How to start the test

Click Start in the draft card. To start, your experiment must pass every gate:

  • At least 2 variants.
  • Exactly one variant marked as control.
  • Every weight greater than zero.
  • All weights summing to exactly 100.
  • A primary metric set.

If any gate fails, you will see a specific message telling you what to fix, and the experiment stays a draft. Once it starts, the card shows “Running. Check the Analytics dashboard for live results.”

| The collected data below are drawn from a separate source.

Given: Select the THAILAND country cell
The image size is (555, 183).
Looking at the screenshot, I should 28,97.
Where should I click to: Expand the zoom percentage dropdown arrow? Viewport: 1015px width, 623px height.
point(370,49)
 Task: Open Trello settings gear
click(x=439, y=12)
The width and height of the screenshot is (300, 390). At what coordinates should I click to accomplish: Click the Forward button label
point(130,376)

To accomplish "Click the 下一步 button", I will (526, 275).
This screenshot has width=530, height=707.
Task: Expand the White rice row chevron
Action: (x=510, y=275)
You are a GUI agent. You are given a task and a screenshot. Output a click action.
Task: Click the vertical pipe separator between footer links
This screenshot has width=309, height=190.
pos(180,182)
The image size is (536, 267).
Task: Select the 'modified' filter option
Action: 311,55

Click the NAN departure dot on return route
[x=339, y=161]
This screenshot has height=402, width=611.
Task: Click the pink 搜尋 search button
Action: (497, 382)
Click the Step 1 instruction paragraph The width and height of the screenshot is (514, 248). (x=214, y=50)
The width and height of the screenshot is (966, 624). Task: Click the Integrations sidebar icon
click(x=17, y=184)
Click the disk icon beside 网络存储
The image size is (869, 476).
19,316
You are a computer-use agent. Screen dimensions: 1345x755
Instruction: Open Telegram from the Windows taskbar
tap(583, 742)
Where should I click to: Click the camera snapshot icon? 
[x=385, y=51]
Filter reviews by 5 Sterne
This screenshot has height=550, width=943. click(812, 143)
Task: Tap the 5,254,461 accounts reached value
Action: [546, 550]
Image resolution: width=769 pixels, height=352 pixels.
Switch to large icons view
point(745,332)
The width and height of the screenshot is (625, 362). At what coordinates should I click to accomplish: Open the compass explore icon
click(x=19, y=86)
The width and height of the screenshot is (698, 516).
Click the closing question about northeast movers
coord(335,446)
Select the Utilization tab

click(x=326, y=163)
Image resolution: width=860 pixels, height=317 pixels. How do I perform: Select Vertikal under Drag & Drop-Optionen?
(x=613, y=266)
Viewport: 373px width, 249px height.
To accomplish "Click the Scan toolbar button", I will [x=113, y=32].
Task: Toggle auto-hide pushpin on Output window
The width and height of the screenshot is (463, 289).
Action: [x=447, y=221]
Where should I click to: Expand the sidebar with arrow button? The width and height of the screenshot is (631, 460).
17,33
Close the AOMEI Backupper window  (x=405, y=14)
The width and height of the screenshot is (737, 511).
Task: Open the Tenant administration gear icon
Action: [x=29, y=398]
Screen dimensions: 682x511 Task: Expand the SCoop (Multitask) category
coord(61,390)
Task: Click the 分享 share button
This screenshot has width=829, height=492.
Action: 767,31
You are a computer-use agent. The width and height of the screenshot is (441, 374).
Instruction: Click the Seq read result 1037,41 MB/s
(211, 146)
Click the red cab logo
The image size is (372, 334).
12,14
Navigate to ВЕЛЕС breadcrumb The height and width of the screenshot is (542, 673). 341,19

While a test runs, editing the live popup is locked. You will see a banner explaining that you can edit the experiment’s variants, but to change the live popup you must stop the test first.

How to read results

Open the Analytics dashboard and select the popup being tested. You will see an Experiment: {name} section. This section only appears while a test is running.

The block shows:

  • Days running against your minimum runtime, with a checkmark when met.
  • Min sample, the smallest variant’s visitor count against your minimum, with a checkmark when met.
  • Your primary metric.

The results table shows each variant with its visitor count, purchases, revenue, the primary metric, the vs control difference, P(beats control), and a 95% range. P(beats control) is the probability the difference is real given the data so far. It is an observational estimate, not a guarantee or a causal claim.

Below the headline table you also get side-by-side comparisons for things like the step funnel, time on each step, and drop-off hotspots, each measured against your control.

How to promote a winner

  1. While the test runs (or after it concludes without a winner), find the Promote winner section in the A/B Tests panel.
  2. Click Promote {name} for the version you want to keep.
  3. A dialog warns that this copies the variant’s changes into your live popup and concludes the experiment. You can add an optional reason, which is useful if you are promoting early before the gates are met.
  4. Confirm. The winning version’s changes become your live popup, and the experiment closes.

If you would rather just end the test without picking a winner, use Stop experiment. You can add a short note about what you learned. Visitors stop being assigned to variants and revert to your live popup as it was.

Tips

  • Stopping is not promoting. If you stop a test, your live popup stays exactly as it was. A winning variant’s changes are lost unless you explicitly promote it.
  • Read your numbers before you conclude. The Experiment section disappears from the dashboard once the test is no longer running. There is no after-the-fact results view, so capture the figures you care about while it is live.
  • Two variants is the supported setup. Control plus one variant defaults to 50/50, which is the only weight split the panel can start without manual rebalancing (which the app does not offer). If you added extra variants and Start is blocked, delete them down to two.
  • Keep your control. The first variant is your control automatically. Don’t delete it. Without a control, Start fails.
  • Routing and Klaviyo cannot be tested. Those settings are stripped from variants, and promoting a winner never changes them.
  • For revenue tests, run longer. Purchases can lag behind impressions because of order reporting delay. A longer runtime captures more of the purchase tail than the 7-day default.
  • Variants are a snapshot. A variant starts from the live popup at the time you first edit it. Later changes to the live popup do not flow into running variants.

FAQ

Can I run two tests on the same popup at once? No. Only one experiment can run per popup at a time. If one is already running and you try to start another, you will see a message telling you to refresh to view it.

Will a returning visitor see a different version each visit? No. Each visitor is locked to the same variant for the whole test, so their experience stays consistent.

What happens to a concluded test? It stays visible in the A/B Tests panel showing “Concluded {date}” and, if you promoted one, “Winner promoted.” You can use Duplicate as draft to start a fresh iteration from it.